Expert's Rating
Pros
- New low price
- Same great design and build
Cons
- £899 model with HDD feels and performs slowly
- True price of comfortable usability is £1099
Our Verdict
The new 21.5-inch budget Apple iMac is every bit as good in its quality of design and standard of build as the more expensive quad-core iMac range. To reach the lower price, economies are made primarily in the processor and storage configurations. And while the drop in processor speed will be of little impact in many daily computing tasks, the loss of the flash drive found in the comparable MacBook Air translates into a computer that feels much more sluggish to use. Since the storage drive is not an officially upgradable component after purchase, we would recommend specifying at least the Fusion Drive model from the outset. And if you have the £1099 budget for this model, do not be tempted to plump instead for the cheaper 21.5in iMac with faster 2.7 GHz Intel Core i5 quad-core processor – that system will be similarly hamstrung by the slow hard disk that comes as standard with its £1049 price. But configure the new budget iMac with the speed-restoring Fusion Drive and you’ll experience the snappiness that’s now effectively standard across nearly all modern Apple Macs.
The new 21.5-inch iMac released in June this year is the second revision of the new-style all-in-one desktop PC with the vanishingly thin screen edge.
First launched in late 2012 with an Intel Core i5 running at 2.7 GHz (from the series codenamed Ivy Bridge), the slim-screen 21.5-inch iMac then received an internal upgrade to a Haswell-generation 2.9 GHz Intel Core i3 in autumn of 2013.
This new entry-level model for 2014 also takes a Haswell processor but with the much lower clock speed of just 1.4 GHz. Crucially though it also forsakes its solid-state storage drive, and instead takes a slow laptop hard disk, all enabling a price drop that sees a starting point of just £899.

→ Task item: Continue the iMac review above from the point where it stops.

→ Data section:

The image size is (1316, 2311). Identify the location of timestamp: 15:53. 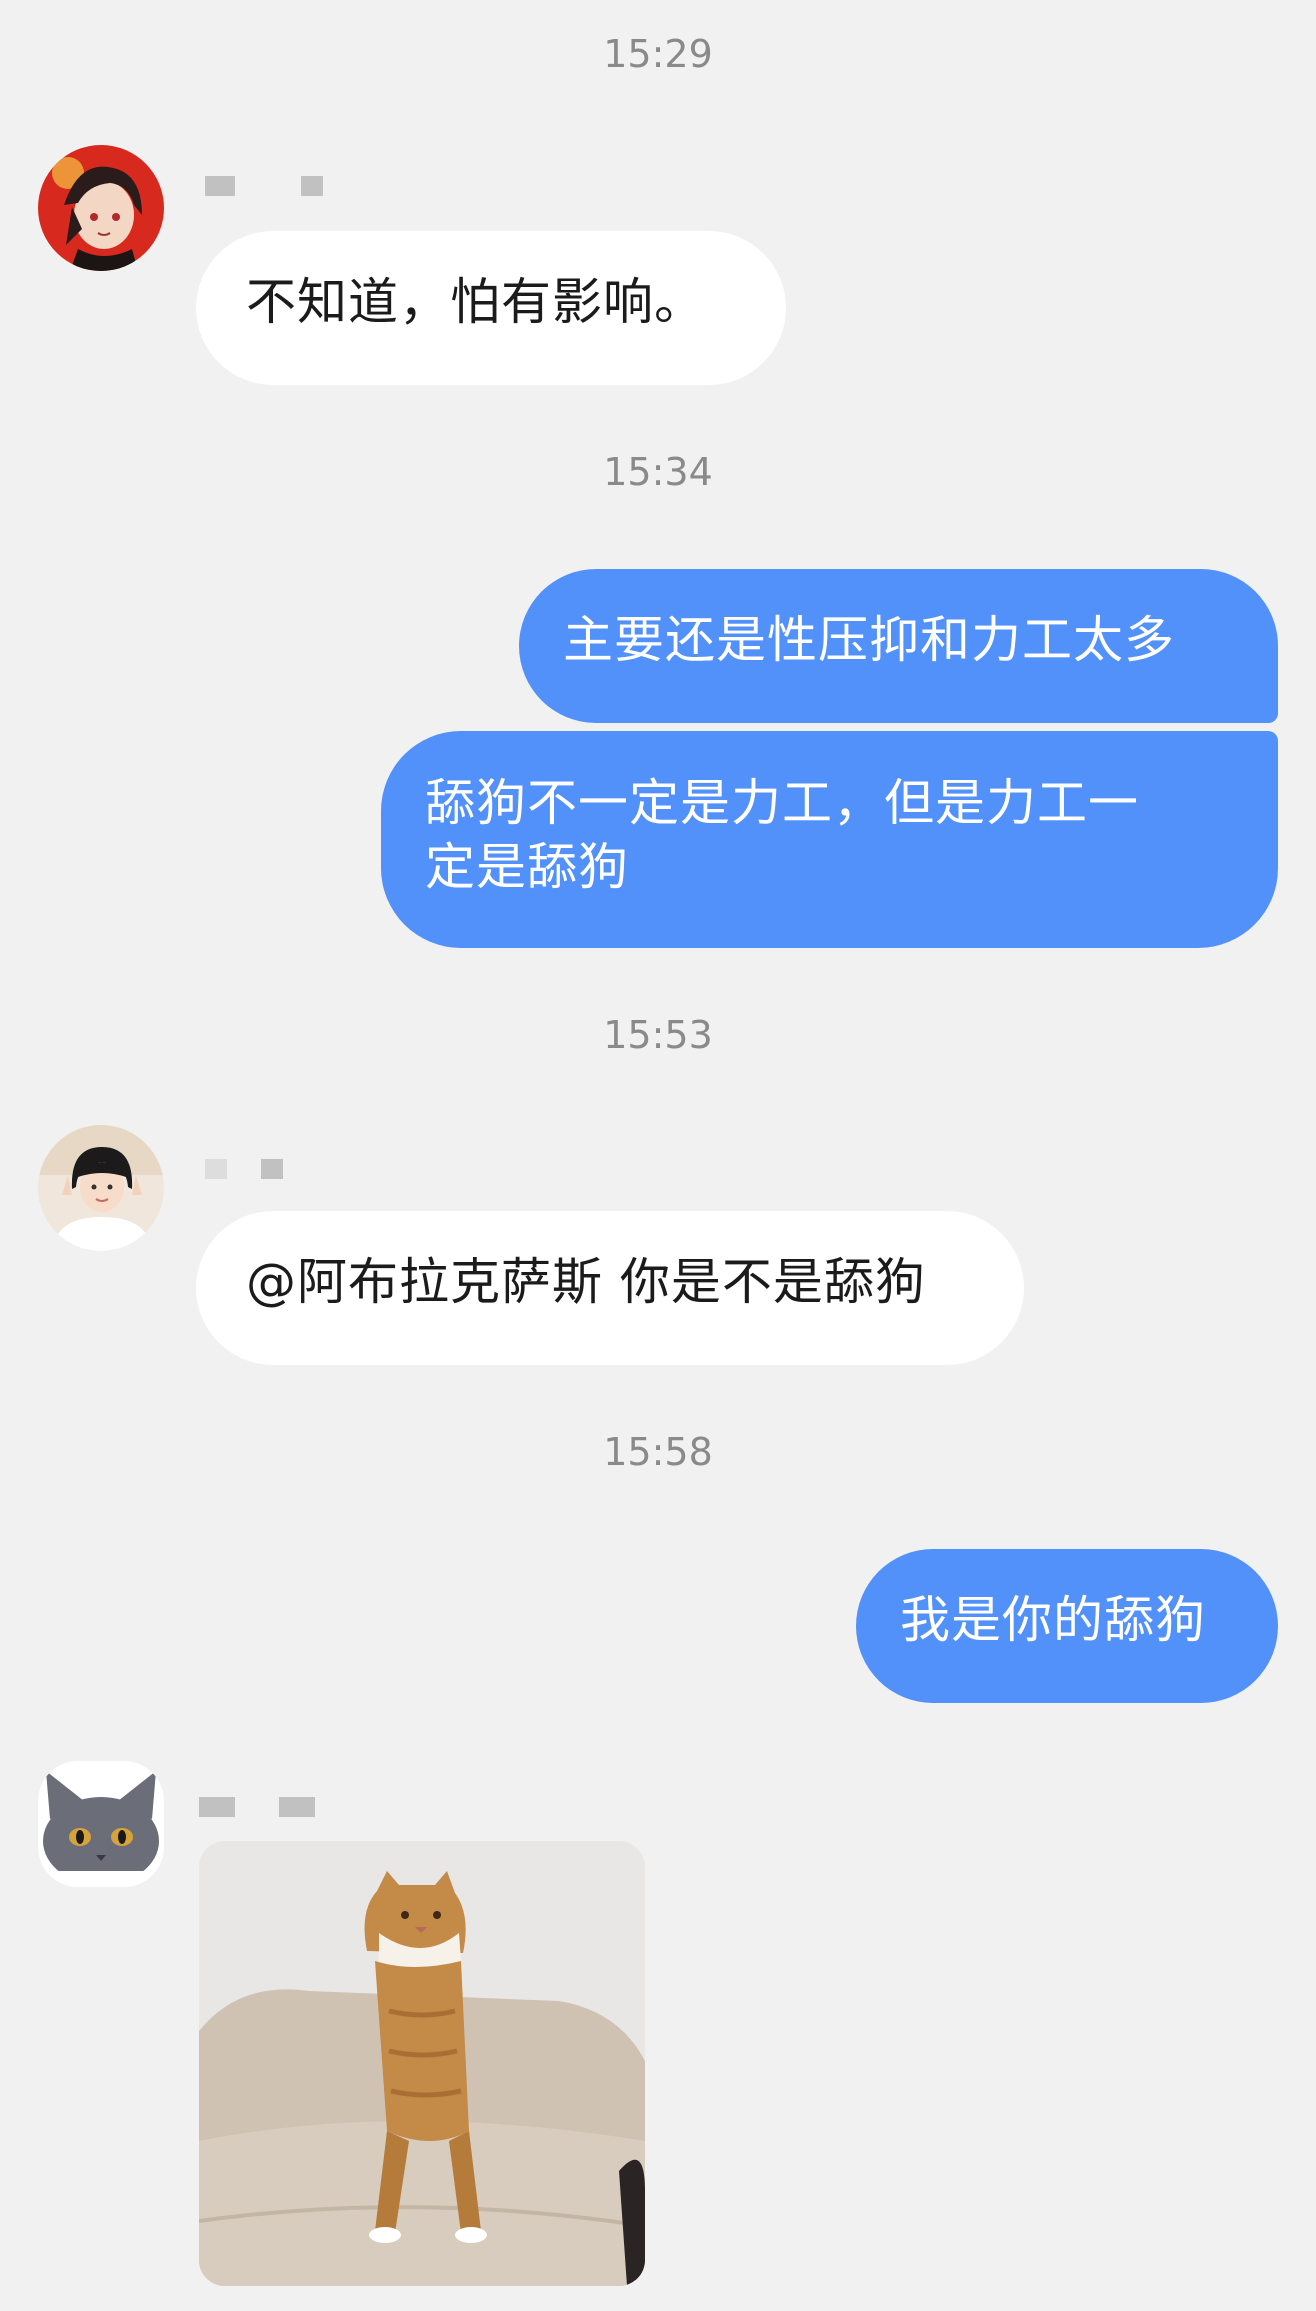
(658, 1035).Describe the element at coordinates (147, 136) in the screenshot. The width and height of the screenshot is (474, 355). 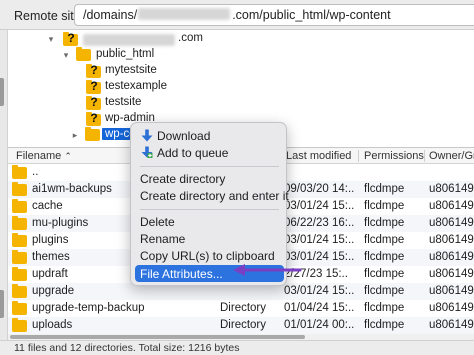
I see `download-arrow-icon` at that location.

→ Exercise response:
We tested not the most basic version with 500 GB notebook hard drive, but one available as a configure to order (CTO) option with 1 TB Fusion Drive. This should side-step the main performance issue with the new model – not the reduction in processor power, but the loss of the best storage drive in the business, now that Apple fits PCIe-attached flash drives across most of its Mac line.
Trading up to this Fusion Drive model is not cheap though, adding £200 to the price for a total of £1099.
Read: review of the entry-level 21.5-inch iMac without Fusion Drive
Not sure which Mac to buy? Read our Which Mac buyers guide
21.5in iMac: Processor
The new 1.4 GHz iMac represents something of a departure in choice of processor. Since the eye-catching redesign of late 2012 that introduced the new one-piece thin-edge display with low-reflection coating, all Apple iMacs up until this model had been fitted with quad-core CPUs running at closer to 3 GHz. In fact the 1.4 GHz processor used here is the same chip that powers Apple’s current MacBook Air to such good effect, enabling very low power consumption and minimal heat output.
In our test of raw processor performance using Geekbench 3, the new iMac unsurprisongly returned similar results as those Mid-2014 MacBook Air models – fractionally faster though with 2838 points for a single core and 5464 points for multi-core operation; the 11-inch MacBook Air scored 2762 and 5392 points respectively, giving the iMac an insignificant advantage of around 2 percent.
In the Cinebench R11.5 test of single- and multi-core performance, the 2014 iMac scored the same as the MacBook Air as well, returning 1.13 and 2.58 points respectively. Turning to the more recent Cinebench R15 benchmark, we saw 98 and 240 points for the two sub tests, against 97 and 236 points for the 11-inch MBA. So a tiny increment difference in the benchmark results, perhaps reflecting more optiomal conditions for the processor in a desktop machine, where power is more plentiful and cooling is easier. A new iMac may be set to launch this summer. Read about the 2015 iMac release date here, plus there’s a new Retina iMac that’s even cheaper, read our preview here: 3.3GHz Retina iMac review.
Read more iMac reviews
21.5in iMac: Graphics
When Apple last revised the iMac range in September 2013, the upgrade to Haswell chips also saw the removal of a separate nVidia graphics processor, to rely on the increasingly capable Intel integrated graphics built into the main CPU.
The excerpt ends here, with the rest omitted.